A little advice for the newbie climber or just a refresher for you veterans:-Always wear a helmet outdoors, especially in new areas.-Check any suspicious holds with a delicate tap of the hand,-Pay attention to each other. Don’t get distracted by social chat or mind wanderings. Be 100% present.If there is rock fall…-Belayer, move as far to the side as possible out of the line of trajectory.-Climber, yell out “ROCK!”-Check the rope as soon as possible for any weaknesses. (Rock fall can cut a rope just like that.)-Never let go of the break hand, even on auto locking belay devices.-And ****, while remembering safety first, don’t forget to have fun.

www.koreaontherocks.com

Wednesday, August 26, 2009

Time. Paying attention to the present moment.







I looked at the clock and it was only 10:58 am. OOF. Time goes slow when you are paying attention to time. I promised myself I would continue to engage my life in the present moment but when you have to sit in a desk for 32 of 40 hours a week with nothing to do in the South Korean country side besides read a lot of great books (which ain’t so bad), the present moment becomes a playground for the imagination of future and past delinquencies. Keeping a blog must mean that from time to time it is to be updated. With nothing much to say than a flutter of experiences experienced, I feel that the explanation of such events would alter their significance or make them more superfluous than they really were. Pictures tell a thousand words, but words construct a picture in the mind that is original to each reader every time. If everyone sees the same picture, there is nothing left to the imagination. Words however make the experience personal. Who really cares about what happens to me anyways. I could tell you that no matter what happens to me, I will continue to live and view life through a positive lens. I could tell you how I missed my flight from Denver to Calgary and that I tried to pass the time with red wine and that we all know what happens next. I could tell you that after that red wine, those little airplane barf bags were my best friend for the following 3 hours as we glided at a cruising altitude of 3000 metres over the Rocky Mountains. I could also tell you that I spent my vacation doused in illegality, indulging in the low-responsibility fix of someone who is fortunate enough to have said vacation paid. And how I was able to meet and revel in the company of old friends, even though said meetings were scheduled by the hour.
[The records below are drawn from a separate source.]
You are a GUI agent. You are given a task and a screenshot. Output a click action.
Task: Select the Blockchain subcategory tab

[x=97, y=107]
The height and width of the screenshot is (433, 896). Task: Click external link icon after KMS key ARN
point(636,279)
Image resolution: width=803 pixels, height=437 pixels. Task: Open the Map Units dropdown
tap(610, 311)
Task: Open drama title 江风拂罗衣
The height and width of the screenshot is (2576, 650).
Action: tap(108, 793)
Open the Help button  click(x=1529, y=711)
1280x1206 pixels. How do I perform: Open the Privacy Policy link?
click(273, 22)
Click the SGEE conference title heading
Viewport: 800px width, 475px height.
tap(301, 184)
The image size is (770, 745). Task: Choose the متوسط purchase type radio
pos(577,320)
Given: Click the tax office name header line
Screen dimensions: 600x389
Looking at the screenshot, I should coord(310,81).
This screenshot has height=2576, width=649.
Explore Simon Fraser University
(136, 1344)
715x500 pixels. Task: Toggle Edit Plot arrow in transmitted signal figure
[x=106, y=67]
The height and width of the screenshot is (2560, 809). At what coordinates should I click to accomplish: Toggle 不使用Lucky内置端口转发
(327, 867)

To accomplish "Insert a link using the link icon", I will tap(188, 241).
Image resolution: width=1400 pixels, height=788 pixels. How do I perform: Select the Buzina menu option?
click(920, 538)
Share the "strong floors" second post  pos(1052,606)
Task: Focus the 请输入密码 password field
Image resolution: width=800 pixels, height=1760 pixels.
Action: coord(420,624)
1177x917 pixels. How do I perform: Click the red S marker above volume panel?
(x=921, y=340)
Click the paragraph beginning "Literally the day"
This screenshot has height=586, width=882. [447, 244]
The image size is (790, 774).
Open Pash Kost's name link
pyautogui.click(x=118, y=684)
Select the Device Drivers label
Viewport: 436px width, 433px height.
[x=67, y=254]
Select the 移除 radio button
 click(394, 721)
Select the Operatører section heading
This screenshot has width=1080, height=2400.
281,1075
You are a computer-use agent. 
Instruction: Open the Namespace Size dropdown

Time. A man-made (probably not woman-made) construct that we all are, have been or will be a prisoner to at least once in our lives. From time to time (no pun intended), we are able to escape these boundaries that Time forces upon our experiences. These are the greatest moments of life. Leisurely existing for the purpose only to exist without the question of “what time is it?”. Ahh. That sounds nice. Some people are too bound by time to notice the beauty of simplicity that surrounds them. Listen to the birds and welcome the bugs and insects however pesky they may be. We say we are too busy. We make excuses. Those excuses are a choice. Those excuses are a mentality. I could tell you that no matter what happens to me, I will continue to live and view life through a positive lens and that I am only somewhat bound by time. I have the choice, I have a certain mentality. And I have now updated my blog.